Jesse doesn’t know much else outside of the chippy life, but it’s hard for him to imagine enjoying anything else given his amazing experiences.

“The variety is the main thing for me,” he said. “I’ve never worked in an office, but if I was working on the same thing over and over, the boredom would kick in. “Carpentry doesn’t have that. You’re somewhere new every time.”


Eventually Jesse officially took up the Jenkinson Building & Services moniker, completing another milestone in his career. “I was a little worried about putting the family name on the line, but I think we’ve done quite well in representing the family,” he said.

Jenkinson Building largely focusses on high-end buildings such as homes and restaurants, usually working on one project at a time. Jesse will usually be managing a few subbies and apprentices, further growing his leadership skills as well as his team’s.

It wasn’t long before Jesse found himself on the radar of Carpentry Australia – the nation’s only trade-based organisation geared solely at carpenters. “It started by just leaving a few positive comments on people’s posts about their work,” he said. “I started learning a bit more about Carpentry Australia – how they’re here to support carpenters.”

Jesse noticed that not all of his fellow carpenters were as ‘chipper’ as he was, pun intended. He decided he’d post online about his own experience as a carpenter, and all the amazing opportunities it’s brought him.

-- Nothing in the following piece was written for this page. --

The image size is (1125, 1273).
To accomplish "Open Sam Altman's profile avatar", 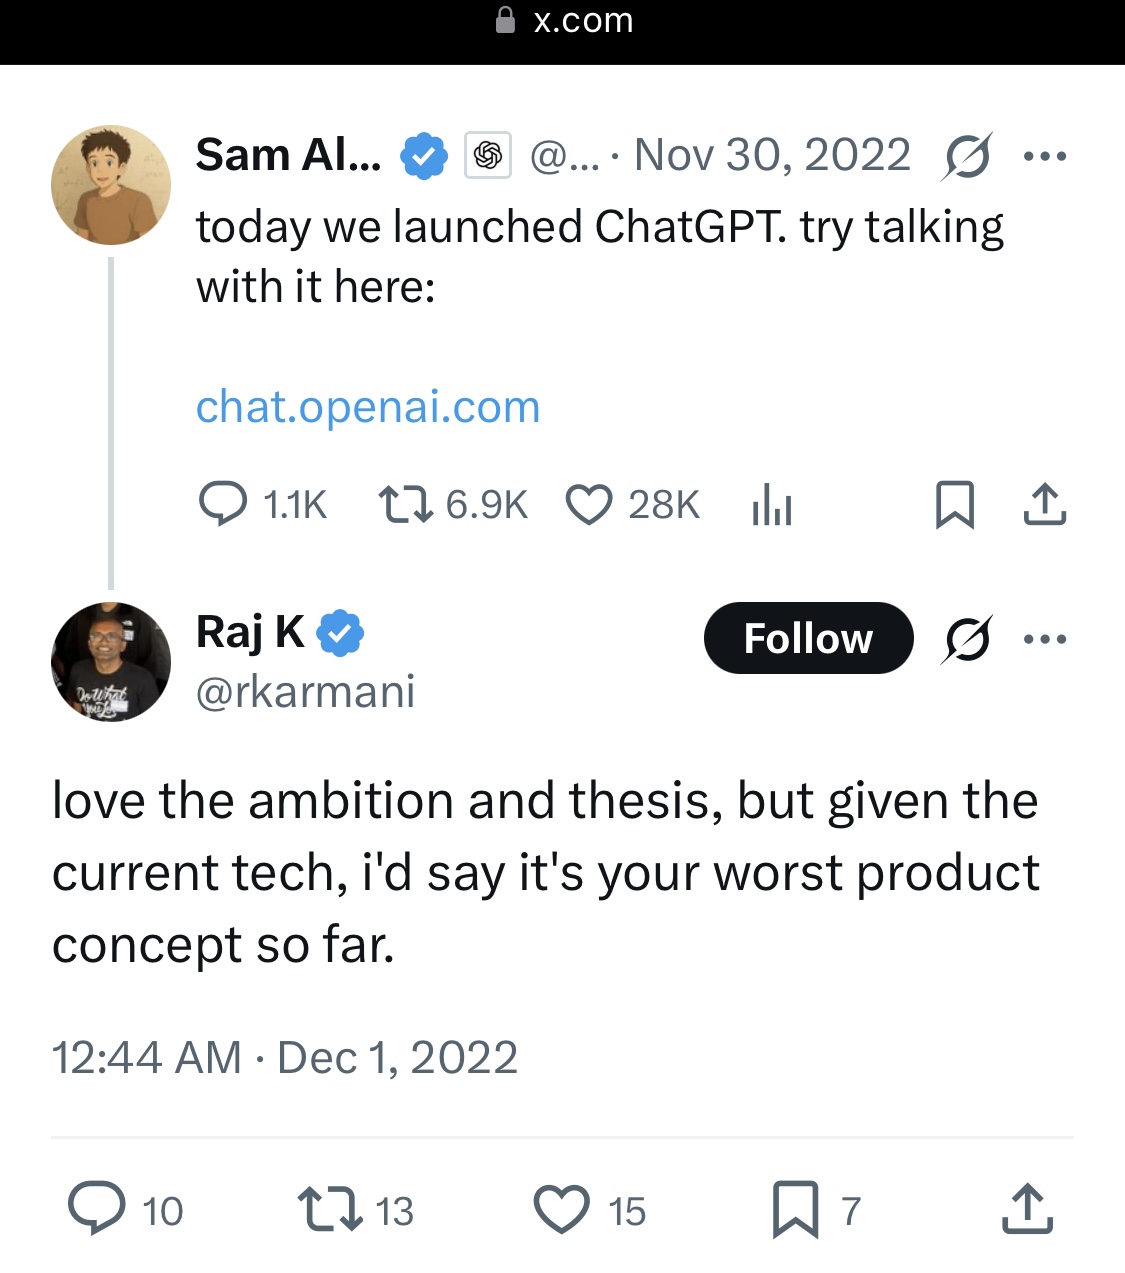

“My mentor once said to me ‘once a chippy, always a chippy,’” Jesse said. “He told me no matter where I went to in my career, the skills you’ve learnt can take you all over the world and will stay with you forever. “It’s run completely true for me. It has literally taken me all over the world.”


From his post on social media, Jesse has worked closely with Carpentry Australia, helping spread the word about how awesome being a chippy can be.

“I think they understood how passionate I am about carpentry and everything involved with it,” he said.
“I want the younger generation to feel safe and proud to put up their work and not worry about jerks and trolls online. “Everyone starts somewhere, I was building boats in a pool, and they all sunk!”

As he continues to grow Jenkinson Building, Jesse plans on doing what he can to chip in and build Australia’s carpentry workforce. Whether he’s mentoring young-guns, or sharing his experiences online, Jesse’s optimistic about the future of carpenters.